Bombardier Aerospace announced late last week that Delta Air Lines agreed to order 75 of the company’s C Series airliners
in a deal worth up to $5.6 billion.
The landmark order was a watershed moment for the Canadian aeroplane maker and its critically acclaimed but slow-selling jet.
Although Bombardier has long been an industry leader in business and regional jets, the C Series marked the first time the company had to compete directly against industry titans Boeing and Airbus.
For much of its decade-long history, the C Series program has been beset with a continuous string of troubles. At last count, the aircraft was two years late and about $2 billion over budget.
Last year, Bombardier was forced to write down more than $4 billion and take $1 billion cash injection from the Quebec government.
Although Bombardier managed to land a 45-aircraft commitment from Air Canada in February, the airline has yet to convert the commitment into firm orders. Further, critics of the deal cite Bombardier’s close ties with the Canadian government as the main reason the order.
As a result, Bombardier needed to secure an order from another major North American airline to validate the long-term viability of the C Series.
After failing twice to secure orders from United Airlines this year, Bombardier finally struck pay dirt with Delta.
The fallout from the Delta deal will likely have far-reaching implications for Bombardier.
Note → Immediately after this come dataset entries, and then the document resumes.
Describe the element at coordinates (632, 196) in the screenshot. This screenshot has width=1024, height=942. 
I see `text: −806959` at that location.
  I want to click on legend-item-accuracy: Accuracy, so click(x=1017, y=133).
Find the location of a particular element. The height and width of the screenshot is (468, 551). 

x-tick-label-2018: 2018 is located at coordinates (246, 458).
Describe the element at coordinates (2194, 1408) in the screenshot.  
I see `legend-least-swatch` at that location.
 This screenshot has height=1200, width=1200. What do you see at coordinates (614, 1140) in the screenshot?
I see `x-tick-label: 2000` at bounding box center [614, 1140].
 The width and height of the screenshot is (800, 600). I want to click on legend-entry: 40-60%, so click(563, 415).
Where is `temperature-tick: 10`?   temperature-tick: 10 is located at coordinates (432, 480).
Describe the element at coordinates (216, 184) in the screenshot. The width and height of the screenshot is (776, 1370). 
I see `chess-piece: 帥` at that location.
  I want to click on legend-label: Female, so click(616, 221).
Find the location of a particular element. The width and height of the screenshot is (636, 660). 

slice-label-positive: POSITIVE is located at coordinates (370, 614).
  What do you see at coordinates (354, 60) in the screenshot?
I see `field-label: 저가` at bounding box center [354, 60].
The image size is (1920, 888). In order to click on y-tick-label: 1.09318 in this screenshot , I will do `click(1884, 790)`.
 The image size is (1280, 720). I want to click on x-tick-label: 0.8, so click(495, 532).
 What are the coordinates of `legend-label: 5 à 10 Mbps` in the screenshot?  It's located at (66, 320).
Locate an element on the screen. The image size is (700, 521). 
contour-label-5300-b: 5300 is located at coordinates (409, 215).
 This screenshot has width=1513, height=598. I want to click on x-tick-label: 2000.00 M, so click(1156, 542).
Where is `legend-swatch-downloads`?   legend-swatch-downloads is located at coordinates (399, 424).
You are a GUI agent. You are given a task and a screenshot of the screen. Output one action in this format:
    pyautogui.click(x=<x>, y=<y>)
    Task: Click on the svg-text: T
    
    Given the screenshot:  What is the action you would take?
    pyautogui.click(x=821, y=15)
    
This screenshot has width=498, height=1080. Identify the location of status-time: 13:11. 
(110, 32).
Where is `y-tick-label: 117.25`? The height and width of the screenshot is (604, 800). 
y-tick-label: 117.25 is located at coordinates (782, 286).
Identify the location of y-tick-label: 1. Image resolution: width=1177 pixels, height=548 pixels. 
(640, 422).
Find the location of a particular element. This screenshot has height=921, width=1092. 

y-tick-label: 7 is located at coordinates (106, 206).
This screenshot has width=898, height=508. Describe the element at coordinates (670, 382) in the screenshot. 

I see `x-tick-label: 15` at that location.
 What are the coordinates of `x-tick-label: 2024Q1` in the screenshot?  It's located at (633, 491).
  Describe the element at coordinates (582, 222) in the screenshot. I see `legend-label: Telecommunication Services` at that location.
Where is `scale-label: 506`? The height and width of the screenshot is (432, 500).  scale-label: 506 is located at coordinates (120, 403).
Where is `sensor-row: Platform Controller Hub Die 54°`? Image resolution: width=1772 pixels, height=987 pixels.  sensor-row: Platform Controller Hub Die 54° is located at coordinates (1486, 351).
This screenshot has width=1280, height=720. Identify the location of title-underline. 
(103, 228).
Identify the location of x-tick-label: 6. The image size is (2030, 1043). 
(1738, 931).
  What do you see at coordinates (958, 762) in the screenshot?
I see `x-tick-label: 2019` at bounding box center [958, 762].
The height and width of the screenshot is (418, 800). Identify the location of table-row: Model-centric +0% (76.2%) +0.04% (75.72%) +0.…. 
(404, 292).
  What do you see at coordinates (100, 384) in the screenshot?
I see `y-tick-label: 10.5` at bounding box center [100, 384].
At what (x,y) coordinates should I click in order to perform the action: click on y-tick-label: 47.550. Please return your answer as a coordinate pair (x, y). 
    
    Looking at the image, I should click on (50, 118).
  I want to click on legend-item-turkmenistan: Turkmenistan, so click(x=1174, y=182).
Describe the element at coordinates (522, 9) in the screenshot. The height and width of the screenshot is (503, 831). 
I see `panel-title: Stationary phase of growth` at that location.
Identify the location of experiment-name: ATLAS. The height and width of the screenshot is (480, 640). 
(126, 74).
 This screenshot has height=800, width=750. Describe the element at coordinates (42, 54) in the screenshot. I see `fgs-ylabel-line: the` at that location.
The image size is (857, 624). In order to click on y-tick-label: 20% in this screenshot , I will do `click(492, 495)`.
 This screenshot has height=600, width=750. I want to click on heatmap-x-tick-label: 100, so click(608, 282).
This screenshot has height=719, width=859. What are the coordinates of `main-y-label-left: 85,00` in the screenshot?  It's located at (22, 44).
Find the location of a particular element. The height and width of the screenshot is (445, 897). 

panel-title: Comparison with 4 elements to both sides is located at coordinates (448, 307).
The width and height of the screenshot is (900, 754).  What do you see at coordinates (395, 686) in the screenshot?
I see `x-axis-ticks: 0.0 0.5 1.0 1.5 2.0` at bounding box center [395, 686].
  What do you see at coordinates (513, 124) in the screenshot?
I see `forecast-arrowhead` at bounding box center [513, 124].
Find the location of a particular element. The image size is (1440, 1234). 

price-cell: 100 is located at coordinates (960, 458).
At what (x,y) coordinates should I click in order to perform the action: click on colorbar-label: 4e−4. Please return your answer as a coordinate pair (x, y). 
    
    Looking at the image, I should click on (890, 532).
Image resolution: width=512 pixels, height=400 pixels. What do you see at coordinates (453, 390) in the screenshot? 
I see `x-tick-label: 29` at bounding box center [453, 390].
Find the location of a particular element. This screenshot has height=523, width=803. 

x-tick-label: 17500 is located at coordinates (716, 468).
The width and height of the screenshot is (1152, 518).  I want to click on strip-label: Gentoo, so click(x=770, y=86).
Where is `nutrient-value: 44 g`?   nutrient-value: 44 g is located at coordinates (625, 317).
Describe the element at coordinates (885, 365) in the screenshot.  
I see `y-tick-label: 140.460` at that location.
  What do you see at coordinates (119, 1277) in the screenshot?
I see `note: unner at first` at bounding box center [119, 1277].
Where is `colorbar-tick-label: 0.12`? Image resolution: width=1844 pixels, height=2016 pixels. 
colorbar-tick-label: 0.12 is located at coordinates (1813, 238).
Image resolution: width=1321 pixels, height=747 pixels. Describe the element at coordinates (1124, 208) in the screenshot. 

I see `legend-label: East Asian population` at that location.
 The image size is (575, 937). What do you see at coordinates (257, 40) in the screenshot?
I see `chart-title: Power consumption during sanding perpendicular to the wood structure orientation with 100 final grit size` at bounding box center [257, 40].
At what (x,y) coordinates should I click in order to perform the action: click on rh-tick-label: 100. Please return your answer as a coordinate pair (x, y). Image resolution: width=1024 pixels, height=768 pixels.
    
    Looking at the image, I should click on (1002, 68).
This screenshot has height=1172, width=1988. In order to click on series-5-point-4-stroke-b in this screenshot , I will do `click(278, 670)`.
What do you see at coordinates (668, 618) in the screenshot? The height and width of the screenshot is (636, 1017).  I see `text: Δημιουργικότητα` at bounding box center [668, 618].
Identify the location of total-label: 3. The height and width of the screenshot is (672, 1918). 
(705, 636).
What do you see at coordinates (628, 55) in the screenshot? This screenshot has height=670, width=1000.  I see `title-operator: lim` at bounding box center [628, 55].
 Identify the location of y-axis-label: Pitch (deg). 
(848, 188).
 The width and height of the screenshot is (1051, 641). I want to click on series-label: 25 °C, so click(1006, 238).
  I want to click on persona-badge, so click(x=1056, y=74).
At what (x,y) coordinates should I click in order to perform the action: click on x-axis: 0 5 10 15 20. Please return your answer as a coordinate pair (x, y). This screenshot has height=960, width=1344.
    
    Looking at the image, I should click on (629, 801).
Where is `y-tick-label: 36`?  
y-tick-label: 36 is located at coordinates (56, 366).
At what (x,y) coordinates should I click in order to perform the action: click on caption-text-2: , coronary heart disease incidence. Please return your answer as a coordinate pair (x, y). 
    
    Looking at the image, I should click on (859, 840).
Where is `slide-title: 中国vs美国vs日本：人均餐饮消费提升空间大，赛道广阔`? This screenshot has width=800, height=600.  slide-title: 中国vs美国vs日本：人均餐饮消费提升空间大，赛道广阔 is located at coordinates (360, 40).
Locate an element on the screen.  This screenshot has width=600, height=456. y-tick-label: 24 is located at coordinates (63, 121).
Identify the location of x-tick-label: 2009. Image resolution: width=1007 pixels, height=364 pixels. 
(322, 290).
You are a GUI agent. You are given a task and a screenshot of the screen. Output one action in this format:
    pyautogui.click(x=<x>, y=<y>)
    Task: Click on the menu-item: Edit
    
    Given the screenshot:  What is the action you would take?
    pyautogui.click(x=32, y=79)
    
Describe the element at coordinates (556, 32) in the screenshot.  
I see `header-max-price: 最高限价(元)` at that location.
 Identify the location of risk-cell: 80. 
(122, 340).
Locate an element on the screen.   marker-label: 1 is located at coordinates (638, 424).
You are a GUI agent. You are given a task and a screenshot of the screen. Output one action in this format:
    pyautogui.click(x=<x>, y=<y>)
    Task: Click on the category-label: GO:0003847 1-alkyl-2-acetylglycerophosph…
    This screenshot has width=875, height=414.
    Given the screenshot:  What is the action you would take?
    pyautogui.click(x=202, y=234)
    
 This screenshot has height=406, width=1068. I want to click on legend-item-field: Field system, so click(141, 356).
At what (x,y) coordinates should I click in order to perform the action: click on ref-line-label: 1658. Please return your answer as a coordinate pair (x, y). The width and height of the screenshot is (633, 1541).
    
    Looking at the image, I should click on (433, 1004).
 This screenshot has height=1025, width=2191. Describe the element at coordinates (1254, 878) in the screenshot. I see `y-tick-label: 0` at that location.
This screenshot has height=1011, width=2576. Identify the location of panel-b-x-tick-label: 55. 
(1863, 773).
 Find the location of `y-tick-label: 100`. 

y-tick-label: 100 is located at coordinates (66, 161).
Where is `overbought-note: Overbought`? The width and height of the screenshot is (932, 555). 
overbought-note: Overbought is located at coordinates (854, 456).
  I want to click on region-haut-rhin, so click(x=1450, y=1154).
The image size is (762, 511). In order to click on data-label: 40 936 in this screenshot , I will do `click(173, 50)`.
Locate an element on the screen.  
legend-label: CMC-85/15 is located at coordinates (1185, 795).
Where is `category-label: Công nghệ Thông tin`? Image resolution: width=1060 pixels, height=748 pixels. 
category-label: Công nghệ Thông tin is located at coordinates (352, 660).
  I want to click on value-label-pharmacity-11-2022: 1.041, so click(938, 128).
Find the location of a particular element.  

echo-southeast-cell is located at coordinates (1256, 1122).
“The Delta order has generated a lot of optimism around the C Series program,” Moody’s vice president and senior analyst Jamie Koutsoukis told Business Insider.
However, Bombardier is not out of the woods yet financially.
“The debt load is still very onerous considering the capital intensive nature of their business,” Koutsoukis added.
The C Series won’t be profitable until 2020 and Bombardier is expected to sink another $2 billion into the program. The company also announced, recently, that it will take a $500 million charge in the second quarter of 2016 on 127 aircraft, meaning the planes sold to Delta were likely sold at loss of up to $4 million per plane.
Fortunately for Bombardier, the company seems to have a very good plane on their hands.
Virtually everyone who has experienced the C Series are universal in their praise for the aircraft. However, with just 318 total firm orders, Bombardier desperately need to convert interest into customers.
However, many of the plane’s potential buyers have been scared off by the lack of C Series orders.
Airlines feared that Bombardier’s struggles to sell the aeroplane could lead to the program being killed off, or even worse, that Bombardier itself could go out of business.
In that case, anyone left operating the planes could be stuck with astronomical maintenance costs.
Now, with the not-so-tacit endorsement of one of the world best run and most profitable airlines, Bombardier may finally be able to be able to allay some of those fears.
In addition, with the CS100 set to enter service with SWISS this summers potential buyers will, for the first time, be able to analyse actual performance and efficiency data from the aircraft.
Airlines interested in the jet include such industry heavy hitters as JetBlue. The New York-based boutique carrier had been kicking the tires on the C Series for months until talks broke off earlier this year. However, according to Bloomberg, JetBlue and Bombardier are reportedly set to resume negotiations over a potential C Series order.
Even though Bombardier is not fully out of trouble, optimism is the new name of the game for the company.
“They went into a market with a new aircraft type, there was always going to be a lot for growing pains,” Koutsoukis said. “Aeroplane programs have 20 to 30 year life cycles and in the long run, there will be profits.”